**INPUT FOR THIS TASK**
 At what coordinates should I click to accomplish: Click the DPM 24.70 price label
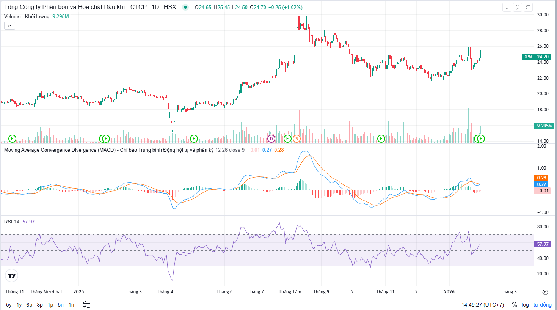pos(536,57)
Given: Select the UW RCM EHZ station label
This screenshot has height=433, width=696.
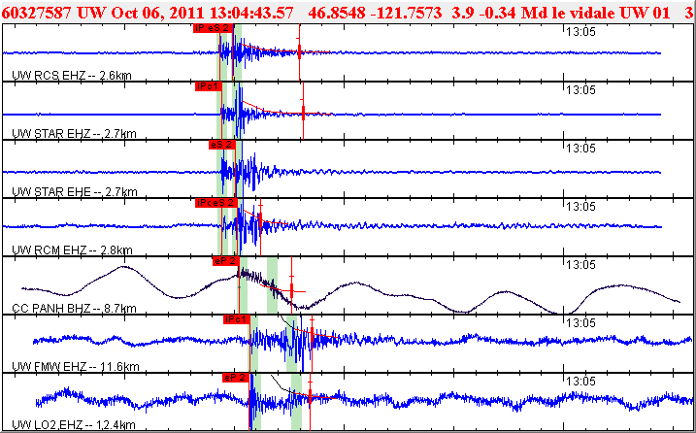Looking at the screenshot, I should [72, 250].
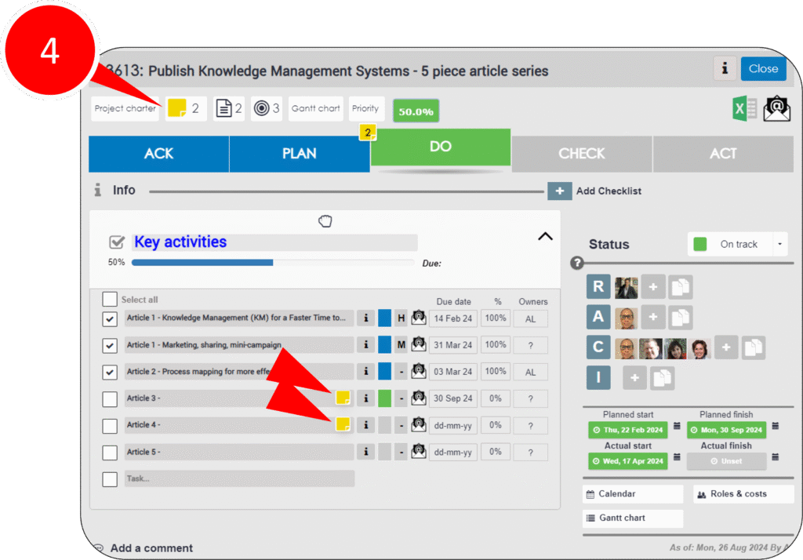Click the green color swatch on Article 3
This screenshot has width=803, height=560.
click(384, 398)
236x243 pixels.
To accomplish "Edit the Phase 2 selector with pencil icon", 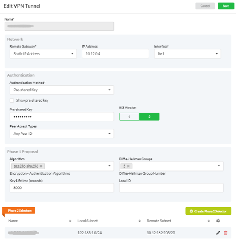I will point(218,233).
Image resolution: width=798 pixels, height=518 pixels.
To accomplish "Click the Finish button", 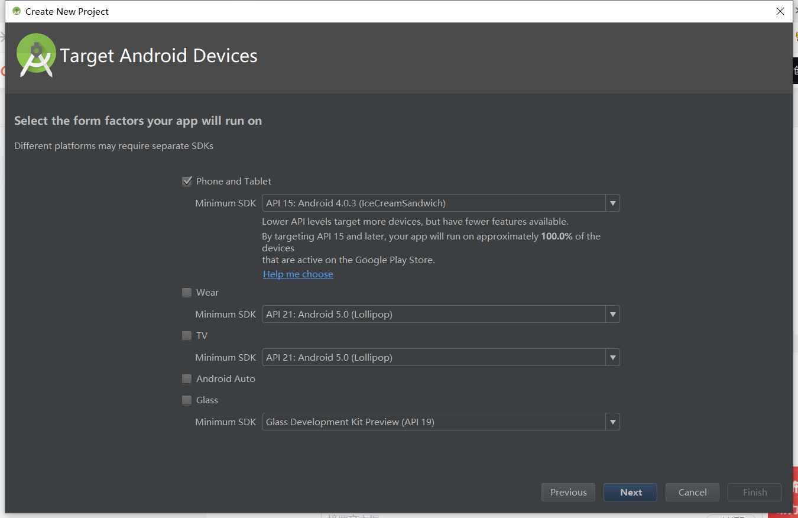I will coord(754,493).
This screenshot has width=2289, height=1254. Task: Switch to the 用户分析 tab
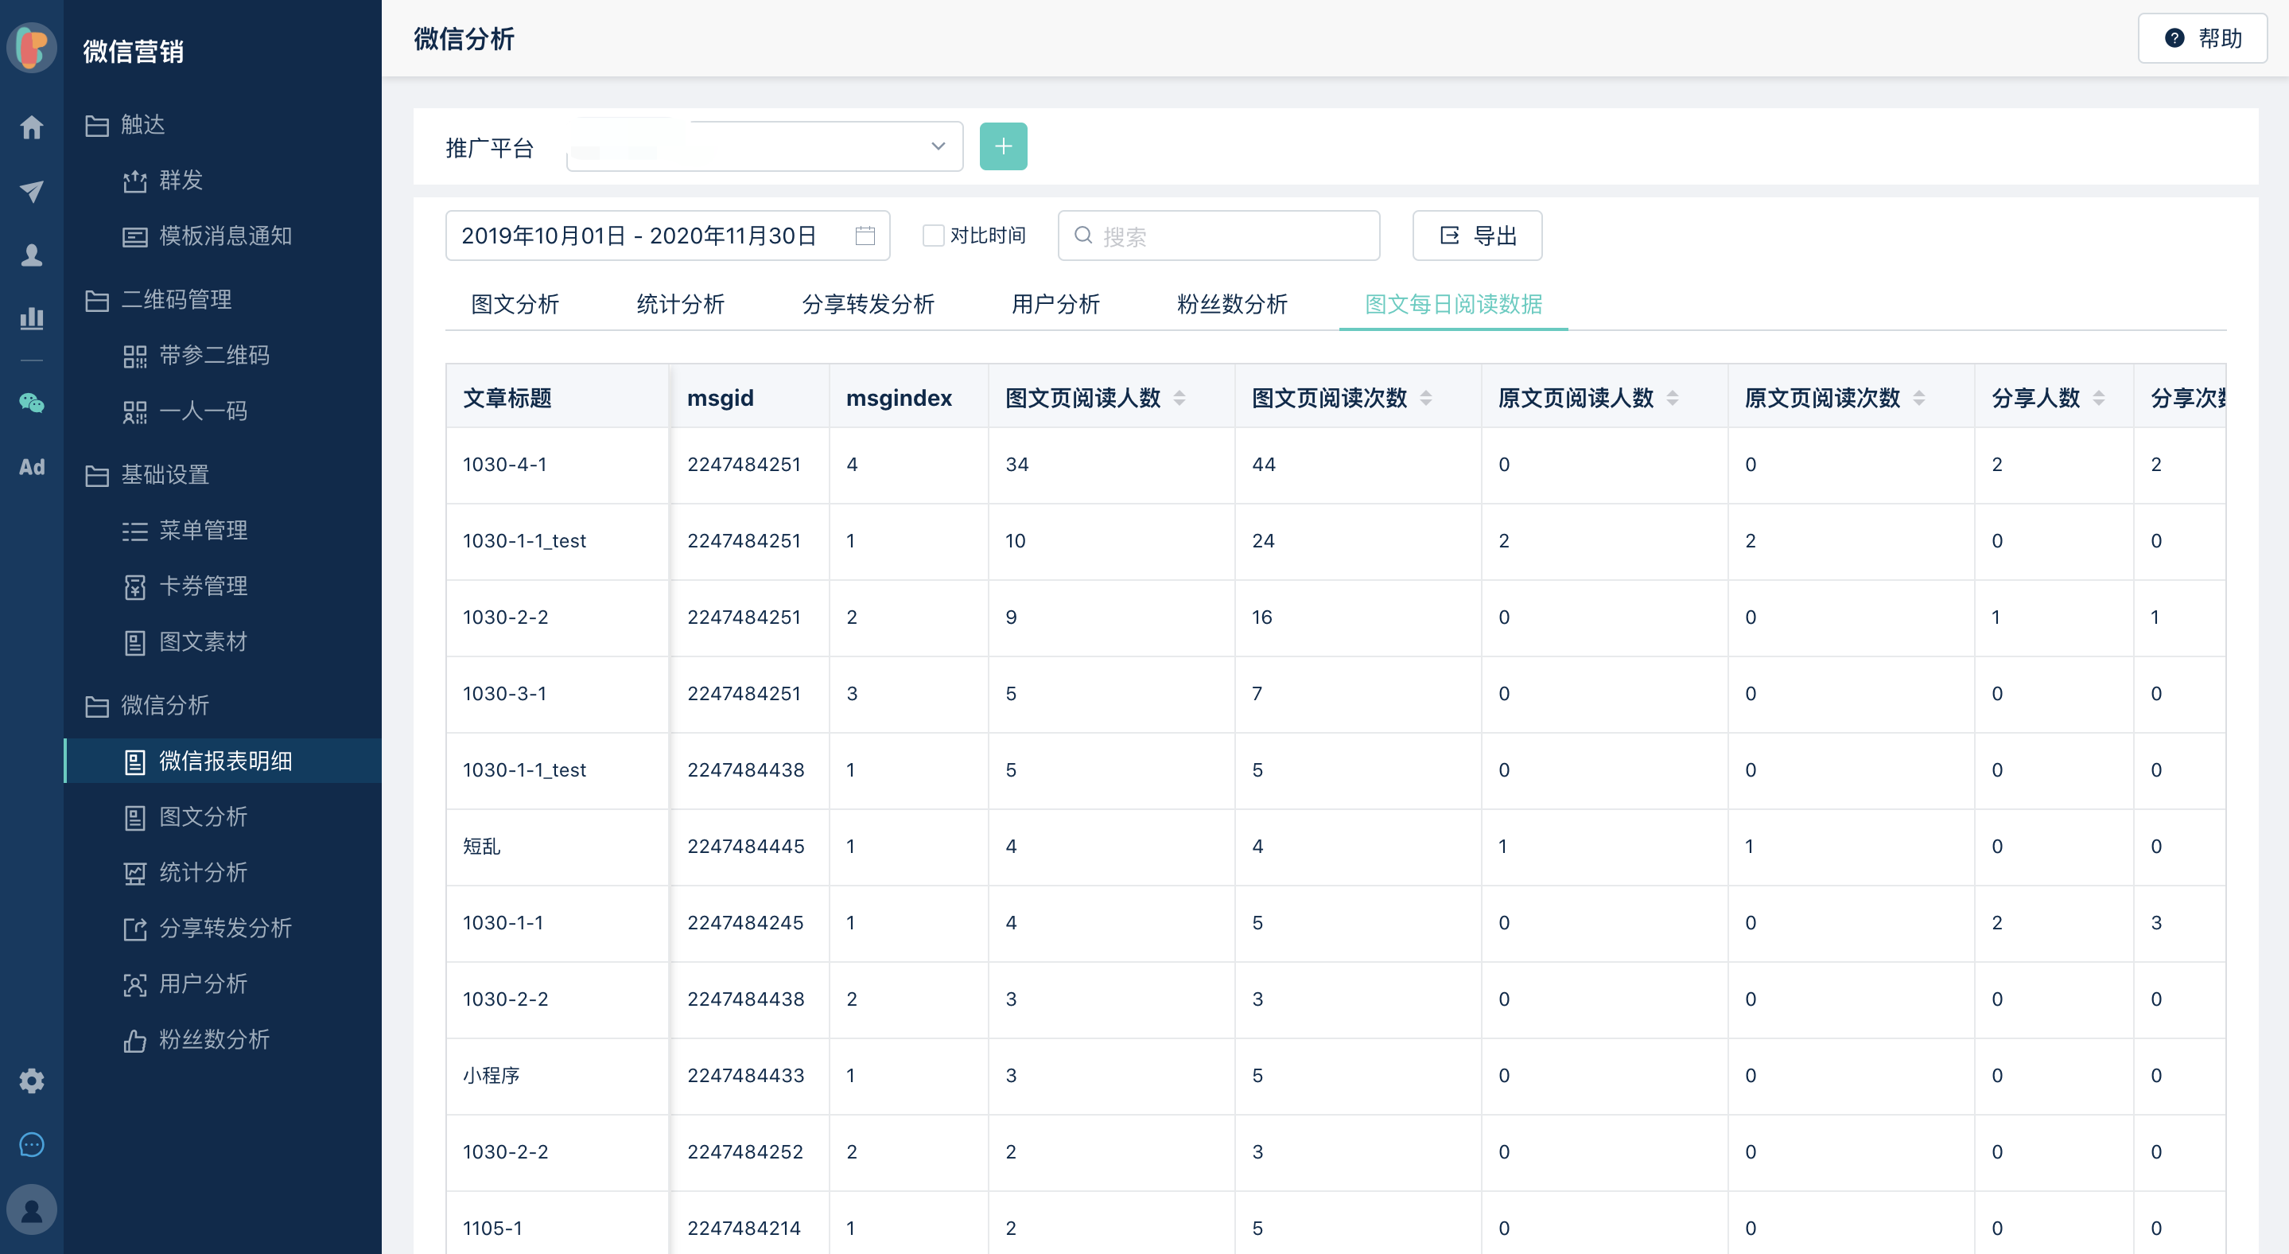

**GIVEN PROBLEM**
List every line above that contains the string "pixels", matching case exactly, and copy each such line in full.

**CORRECT OUTPUT**
236x243 pixels.
Image resolution: width=798 pixels, height=518 pixels.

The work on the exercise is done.